Wednesday, April 8, 2009

God's Time Not Mine

Ask God to help when you feel overwhelmed. Many of us have learned how to deprive and neglect ourselves. Many of us have learned to push ourselves hard, when the problem is that were already pushed too hard. Many of us are afraid the work won't get done if we rest when we're tired. The work will get done; it will be done better than work that emerges from tiredness of soul and spirit. 

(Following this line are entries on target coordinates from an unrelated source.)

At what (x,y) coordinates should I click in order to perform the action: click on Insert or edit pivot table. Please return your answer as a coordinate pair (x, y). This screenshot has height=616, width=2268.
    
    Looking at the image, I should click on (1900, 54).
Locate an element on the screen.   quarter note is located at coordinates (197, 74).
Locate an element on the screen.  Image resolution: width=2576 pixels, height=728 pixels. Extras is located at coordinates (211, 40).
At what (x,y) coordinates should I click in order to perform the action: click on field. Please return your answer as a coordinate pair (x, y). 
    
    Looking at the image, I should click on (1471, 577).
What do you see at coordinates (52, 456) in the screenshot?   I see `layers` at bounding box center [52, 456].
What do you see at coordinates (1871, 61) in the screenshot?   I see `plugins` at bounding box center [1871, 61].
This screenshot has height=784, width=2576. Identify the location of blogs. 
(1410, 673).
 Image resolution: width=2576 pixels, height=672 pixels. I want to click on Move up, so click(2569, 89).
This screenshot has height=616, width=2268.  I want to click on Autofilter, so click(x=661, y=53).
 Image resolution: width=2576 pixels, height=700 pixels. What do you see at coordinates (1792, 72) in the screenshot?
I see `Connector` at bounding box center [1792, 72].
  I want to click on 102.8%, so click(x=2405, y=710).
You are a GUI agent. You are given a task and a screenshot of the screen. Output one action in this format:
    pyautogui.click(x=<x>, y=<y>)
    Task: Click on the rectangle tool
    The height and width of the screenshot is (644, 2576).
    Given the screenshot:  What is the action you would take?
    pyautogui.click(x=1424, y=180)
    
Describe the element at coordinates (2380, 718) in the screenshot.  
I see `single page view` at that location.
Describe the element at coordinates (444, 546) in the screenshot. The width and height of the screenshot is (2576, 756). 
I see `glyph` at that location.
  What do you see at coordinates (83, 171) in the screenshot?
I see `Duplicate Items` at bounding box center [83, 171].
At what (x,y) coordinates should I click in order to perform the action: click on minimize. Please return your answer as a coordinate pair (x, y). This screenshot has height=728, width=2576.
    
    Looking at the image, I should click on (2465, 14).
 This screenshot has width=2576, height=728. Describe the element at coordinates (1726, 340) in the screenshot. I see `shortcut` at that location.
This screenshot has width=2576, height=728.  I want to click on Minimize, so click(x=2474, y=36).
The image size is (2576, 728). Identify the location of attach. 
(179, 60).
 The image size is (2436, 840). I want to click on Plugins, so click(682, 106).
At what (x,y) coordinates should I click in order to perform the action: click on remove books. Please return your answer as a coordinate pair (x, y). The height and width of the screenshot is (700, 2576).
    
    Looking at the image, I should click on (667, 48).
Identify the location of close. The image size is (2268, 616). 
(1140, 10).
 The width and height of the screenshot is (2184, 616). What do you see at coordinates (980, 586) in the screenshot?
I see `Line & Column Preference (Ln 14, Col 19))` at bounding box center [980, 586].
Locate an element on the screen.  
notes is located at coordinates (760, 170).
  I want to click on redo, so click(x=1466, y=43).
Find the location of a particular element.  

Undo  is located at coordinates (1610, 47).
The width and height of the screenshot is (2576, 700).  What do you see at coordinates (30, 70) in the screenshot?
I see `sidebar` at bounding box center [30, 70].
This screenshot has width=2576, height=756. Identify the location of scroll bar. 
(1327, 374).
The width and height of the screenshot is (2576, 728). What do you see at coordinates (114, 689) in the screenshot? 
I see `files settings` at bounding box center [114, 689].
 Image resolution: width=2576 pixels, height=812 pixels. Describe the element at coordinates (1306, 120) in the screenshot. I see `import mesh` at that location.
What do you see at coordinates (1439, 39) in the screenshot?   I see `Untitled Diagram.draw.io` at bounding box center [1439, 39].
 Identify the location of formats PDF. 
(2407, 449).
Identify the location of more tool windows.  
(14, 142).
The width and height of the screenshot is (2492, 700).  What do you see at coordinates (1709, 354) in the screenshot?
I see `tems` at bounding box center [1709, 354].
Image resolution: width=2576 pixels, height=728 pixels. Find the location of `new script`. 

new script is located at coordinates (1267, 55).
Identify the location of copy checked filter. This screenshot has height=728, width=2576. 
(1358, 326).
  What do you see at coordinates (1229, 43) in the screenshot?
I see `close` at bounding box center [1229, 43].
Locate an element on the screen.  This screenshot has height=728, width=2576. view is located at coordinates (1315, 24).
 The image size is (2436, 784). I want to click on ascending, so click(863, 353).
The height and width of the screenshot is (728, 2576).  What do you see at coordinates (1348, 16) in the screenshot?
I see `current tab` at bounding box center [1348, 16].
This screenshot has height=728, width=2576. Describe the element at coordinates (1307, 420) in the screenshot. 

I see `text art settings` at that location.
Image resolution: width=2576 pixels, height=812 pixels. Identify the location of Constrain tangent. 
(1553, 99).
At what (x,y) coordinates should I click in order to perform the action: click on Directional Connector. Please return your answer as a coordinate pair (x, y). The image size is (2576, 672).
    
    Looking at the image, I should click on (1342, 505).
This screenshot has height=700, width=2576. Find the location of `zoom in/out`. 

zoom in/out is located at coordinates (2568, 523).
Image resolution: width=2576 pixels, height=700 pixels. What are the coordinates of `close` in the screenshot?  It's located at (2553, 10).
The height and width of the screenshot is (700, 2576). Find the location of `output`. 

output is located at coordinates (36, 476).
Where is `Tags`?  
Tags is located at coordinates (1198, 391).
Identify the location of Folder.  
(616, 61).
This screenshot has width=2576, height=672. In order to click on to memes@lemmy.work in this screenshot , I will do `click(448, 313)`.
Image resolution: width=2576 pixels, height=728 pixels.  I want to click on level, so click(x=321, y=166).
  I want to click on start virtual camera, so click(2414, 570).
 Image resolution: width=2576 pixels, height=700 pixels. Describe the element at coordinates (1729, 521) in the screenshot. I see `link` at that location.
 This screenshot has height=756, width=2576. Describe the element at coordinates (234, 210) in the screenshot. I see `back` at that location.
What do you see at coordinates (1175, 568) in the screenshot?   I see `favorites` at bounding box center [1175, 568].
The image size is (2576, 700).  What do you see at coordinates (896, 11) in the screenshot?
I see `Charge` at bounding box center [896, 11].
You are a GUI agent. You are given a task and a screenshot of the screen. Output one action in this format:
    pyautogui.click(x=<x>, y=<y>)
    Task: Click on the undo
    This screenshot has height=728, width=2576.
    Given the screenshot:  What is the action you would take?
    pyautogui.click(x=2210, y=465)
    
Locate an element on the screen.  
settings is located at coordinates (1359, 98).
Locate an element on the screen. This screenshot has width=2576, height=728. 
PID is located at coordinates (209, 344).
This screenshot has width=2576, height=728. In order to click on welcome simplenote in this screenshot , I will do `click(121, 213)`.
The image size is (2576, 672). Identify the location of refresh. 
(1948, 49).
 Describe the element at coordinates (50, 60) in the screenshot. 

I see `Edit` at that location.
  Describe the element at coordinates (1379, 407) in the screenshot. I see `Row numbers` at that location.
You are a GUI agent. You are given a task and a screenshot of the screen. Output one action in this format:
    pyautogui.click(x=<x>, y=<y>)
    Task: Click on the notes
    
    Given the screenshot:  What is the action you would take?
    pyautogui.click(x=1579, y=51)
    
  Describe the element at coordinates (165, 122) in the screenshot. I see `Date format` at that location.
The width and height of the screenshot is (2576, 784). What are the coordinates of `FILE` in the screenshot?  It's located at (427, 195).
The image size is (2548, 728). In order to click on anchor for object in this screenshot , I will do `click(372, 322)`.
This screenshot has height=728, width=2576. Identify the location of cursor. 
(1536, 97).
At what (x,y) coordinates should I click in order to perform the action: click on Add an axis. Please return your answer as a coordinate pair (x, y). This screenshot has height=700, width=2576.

This is another reading from the Language of Letting Go. I know that when I get overwhelmed I have to ask God for help. I spent too many years beating myself up for not working hard enough to be good. I wasn't skinny enough, smart enough or getting good enough times in marathons. I think part of that was because I thought I was supposed to be perfect like Him, but he loves me no matter what. I can take the pressure off myself. I don't have to seek his approval. I don't have to avoid him thinking that I don't deserve his love because of the way that I've treated my body. I don't have to give him the list of things that I want him to do. I can just work on accepting that everything will happen in His time, not mine.

There's a song, called "In God's Time" by Sonia Lee and the lyrics go like this:

I'm impatient, so it's been hard waiting on him to help me heal these scars.
But i know I can't do this by myself and I know that there's nobody else who knows better what's best for me.
Sometimes it's hard to trust something I can't see.
But he's shown me a million times before that when I'm ready, he will open up that door.

God's time, not mine. It's been hard for me to get this right.
God's time, not mine. I'm learning to let go and let him take control cause everything's gonna be just fine, in God's time.

He knows what I can't know, he hears what I can't hear, he sees what I can't see and he's looking out for me....

It's that time of year when the semester is coming to a close and schoolwork gets a little crazy. In order for the work to get done, I need to stay balanced and do the things that nourish me so that I can get my work done. I don't need to turn to excessive exercise or eat a bunch of crappy food to cope with that stress. I can do a little yoga, get some rest, eat a nutritious meal and nurture myself. Right now, I'm going to go for a short run over to campus to say hi to Him at the grotto.